Explanation of Responses:
1. Newcastle Capital Management, L.P. ("NCM") is the general partner of Newcastle Partners, L.P. ("NP"). Newcastle Capital Group, L.L.C. ("NCG") is the general partner of NCM and Mark E. Schwarz is the managing member of NCG. Accordingly, each of NCM, NCG and Mr. Schwarz may be deemed to beneficially own the shares beneficially owned by NP. Mr. Schwarz is a director of the Issuer.
2. Represents an indirect interest (through the ownership of limited partnership interests in BI Holdings, L.P.) in 93.54% of the 25,859,676 shares of Common Stock of the Issuer into which a convertible subordinated note due January 31, 2017 (the "Convertible Note") held by BI Holdings, L.P. ("BILP") is convertible within 60 days from the date hereof.
3. Represents the number of shares of Common Stock of the Issuer into which the Convertible Note is convertible into subject to the following limitations. The entire principal amount (inclusive of any interest accretion) of the Convertible Note is convertible into shares of Common Stock at the conversion price of $.20 per share, subject to adjustment (the "Conversion Price"); provided that,
4. (continuation of Footnote 2) until such time as the Issuer's shareholders approve an increase in the Issuer's authorized shares of Common Stock to permit full conversion of the Convertible Note, BILP cannot convert the Convertible Note into more than a number of shares of Common Stock which, when added together with any other outstanding shares of Common Stock and any shares of Common Stock into which derivative securities of Issuer are then convertible or exercisable, equal the maximum number of authorized shares of Common Stock under Issuer's existing Articles of Incorporation.

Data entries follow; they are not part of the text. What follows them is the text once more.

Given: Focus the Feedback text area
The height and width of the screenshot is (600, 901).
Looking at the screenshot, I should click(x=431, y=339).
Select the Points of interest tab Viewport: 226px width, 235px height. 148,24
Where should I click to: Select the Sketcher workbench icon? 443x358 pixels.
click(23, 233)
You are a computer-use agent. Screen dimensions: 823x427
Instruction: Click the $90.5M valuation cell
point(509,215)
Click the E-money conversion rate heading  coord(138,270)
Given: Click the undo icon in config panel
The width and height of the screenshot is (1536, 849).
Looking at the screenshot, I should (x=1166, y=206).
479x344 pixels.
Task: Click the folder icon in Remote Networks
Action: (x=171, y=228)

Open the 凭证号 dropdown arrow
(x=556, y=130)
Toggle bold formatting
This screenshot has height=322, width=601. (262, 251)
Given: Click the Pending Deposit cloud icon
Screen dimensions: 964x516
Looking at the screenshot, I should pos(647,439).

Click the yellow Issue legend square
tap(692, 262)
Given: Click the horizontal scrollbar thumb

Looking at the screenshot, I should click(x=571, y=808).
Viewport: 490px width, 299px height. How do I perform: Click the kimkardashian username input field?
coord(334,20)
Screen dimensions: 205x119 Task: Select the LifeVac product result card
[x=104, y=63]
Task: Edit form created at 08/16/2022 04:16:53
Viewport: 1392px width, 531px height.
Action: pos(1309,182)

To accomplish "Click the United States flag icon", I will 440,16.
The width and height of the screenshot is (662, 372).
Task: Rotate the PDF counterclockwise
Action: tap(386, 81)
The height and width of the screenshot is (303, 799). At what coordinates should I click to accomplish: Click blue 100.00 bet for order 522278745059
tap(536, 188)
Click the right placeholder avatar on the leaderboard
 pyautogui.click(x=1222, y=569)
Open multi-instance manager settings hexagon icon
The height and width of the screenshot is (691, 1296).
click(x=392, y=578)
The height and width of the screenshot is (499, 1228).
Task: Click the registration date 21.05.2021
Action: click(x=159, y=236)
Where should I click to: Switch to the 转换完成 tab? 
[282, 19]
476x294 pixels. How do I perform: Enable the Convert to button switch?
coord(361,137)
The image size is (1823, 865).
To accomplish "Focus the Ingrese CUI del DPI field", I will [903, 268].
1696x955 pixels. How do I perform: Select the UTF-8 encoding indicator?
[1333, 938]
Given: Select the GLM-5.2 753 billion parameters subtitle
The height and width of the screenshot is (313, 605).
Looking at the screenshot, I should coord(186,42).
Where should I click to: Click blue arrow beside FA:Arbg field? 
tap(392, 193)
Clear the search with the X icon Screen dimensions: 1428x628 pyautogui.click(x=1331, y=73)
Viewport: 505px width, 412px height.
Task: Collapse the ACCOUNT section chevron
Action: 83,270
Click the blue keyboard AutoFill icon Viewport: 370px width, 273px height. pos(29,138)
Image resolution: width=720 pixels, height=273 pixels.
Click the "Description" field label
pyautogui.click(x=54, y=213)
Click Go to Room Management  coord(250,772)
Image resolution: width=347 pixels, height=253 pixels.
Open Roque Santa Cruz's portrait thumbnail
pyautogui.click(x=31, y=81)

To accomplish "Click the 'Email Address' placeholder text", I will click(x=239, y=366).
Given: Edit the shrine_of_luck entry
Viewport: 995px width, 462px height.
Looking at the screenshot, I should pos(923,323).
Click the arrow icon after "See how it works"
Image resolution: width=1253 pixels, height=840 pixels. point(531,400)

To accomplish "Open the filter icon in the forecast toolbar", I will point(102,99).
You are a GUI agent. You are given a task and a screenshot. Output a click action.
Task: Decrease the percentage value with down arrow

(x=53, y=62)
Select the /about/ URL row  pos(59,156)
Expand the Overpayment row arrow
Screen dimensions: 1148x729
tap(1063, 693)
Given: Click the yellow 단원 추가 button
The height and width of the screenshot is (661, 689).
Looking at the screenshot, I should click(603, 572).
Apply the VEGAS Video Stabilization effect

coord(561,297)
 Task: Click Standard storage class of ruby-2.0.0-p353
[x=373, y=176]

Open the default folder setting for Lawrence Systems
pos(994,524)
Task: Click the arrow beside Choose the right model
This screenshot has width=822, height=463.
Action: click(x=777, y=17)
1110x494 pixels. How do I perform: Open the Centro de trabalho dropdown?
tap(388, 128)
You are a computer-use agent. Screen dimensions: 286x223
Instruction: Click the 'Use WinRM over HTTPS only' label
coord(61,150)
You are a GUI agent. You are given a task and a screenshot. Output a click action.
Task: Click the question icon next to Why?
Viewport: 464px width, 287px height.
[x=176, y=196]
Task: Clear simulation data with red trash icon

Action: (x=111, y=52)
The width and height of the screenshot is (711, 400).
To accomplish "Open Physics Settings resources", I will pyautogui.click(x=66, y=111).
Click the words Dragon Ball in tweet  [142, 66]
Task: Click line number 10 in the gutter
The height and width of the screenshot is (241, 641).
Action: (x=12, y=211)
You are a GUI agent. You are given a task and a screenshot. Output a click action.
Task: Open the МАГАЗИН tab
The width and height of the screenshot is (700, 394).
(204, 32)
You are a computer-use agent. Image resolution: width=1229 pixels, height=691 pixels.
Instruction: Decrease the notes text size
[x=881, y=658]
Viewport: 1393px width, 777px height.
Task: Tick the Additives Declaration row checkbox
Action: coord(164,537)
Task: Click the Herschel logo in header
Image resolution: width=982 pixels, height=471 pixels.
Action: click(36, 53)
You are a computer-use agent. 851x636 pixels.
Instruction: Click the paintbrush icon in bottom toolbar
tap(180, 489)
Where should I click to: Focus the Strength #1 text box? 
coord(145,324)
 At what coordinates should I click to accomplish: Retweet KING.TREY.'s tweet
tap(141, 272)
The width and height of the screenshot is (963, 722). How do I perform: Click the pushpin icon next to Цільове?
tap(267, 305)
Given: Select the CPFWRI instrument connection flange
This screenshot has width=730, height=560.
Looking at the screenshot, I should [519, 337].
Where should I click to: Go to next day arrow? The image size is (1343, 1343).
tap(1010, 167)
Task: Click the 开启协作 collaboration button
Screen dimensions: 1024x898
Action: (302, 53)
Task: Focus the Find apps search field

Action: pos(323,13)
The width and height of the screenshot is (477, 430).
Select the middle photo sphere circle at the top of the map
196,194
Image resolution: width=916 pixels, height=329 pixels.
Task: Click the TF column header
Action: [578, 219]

5. The Issuer is seeking shareholder approval at its 2008 annual meeting of shareholders for an increase in the authorized shares of Common Stock of the Issuer to permit the conversion of the entire principal balance of the Convertible Note into shares of Common Stock upon conversion of the Convertible Note. Upon such approval, it is expected that the Convertible Note shall be convertible into at least 30,949,819 additional shares (as well as any additional shares in respect of paid in kind interest on the Convertible Note). If such approval is not obtained at the Issuer's 2008 annual meeting of shareholders, this Form 4 will be amended accordingly.
6. Transaction constitutes a distribution of 6.46% of the limited partnership interests in BILP (which holds the Convertible Note) to withdrawing limited partners of NP as of September 30, 2008.
Newcastle Partners, L.P., By: Newcastle Capital Management, L.P., its general partner, By: Newcastle Capital Group, L.L.C. its general partner, By: /s/ Mark E. Schwarz, its managing member 11/12/2008
Newcastle Capital Management, L.P., By: Newcastle Capital Group, L.L.C. its general partner, By: /s/ Mark E. Schwarz, its managing member 11/12/2008
Newcastle Capital Group, L.L.C., By: /s/ Mark E. Schwarz, its managing member 11/12/2008
/s/ Mark E. Schwarz 11/12/2008
** Signature of Reporting Person Date
Reminder: Report on a separate line for each class of securities beneficially owned directly or indirectly.
* If the form is filed by more than one reporting person, see Instruction 4 (b)(v).
** Intentional misstatements or omissions of facts constitute Federal Criminal Violations See 18 U.S.C. 1001 and 15 U.S.C. 78ff(a).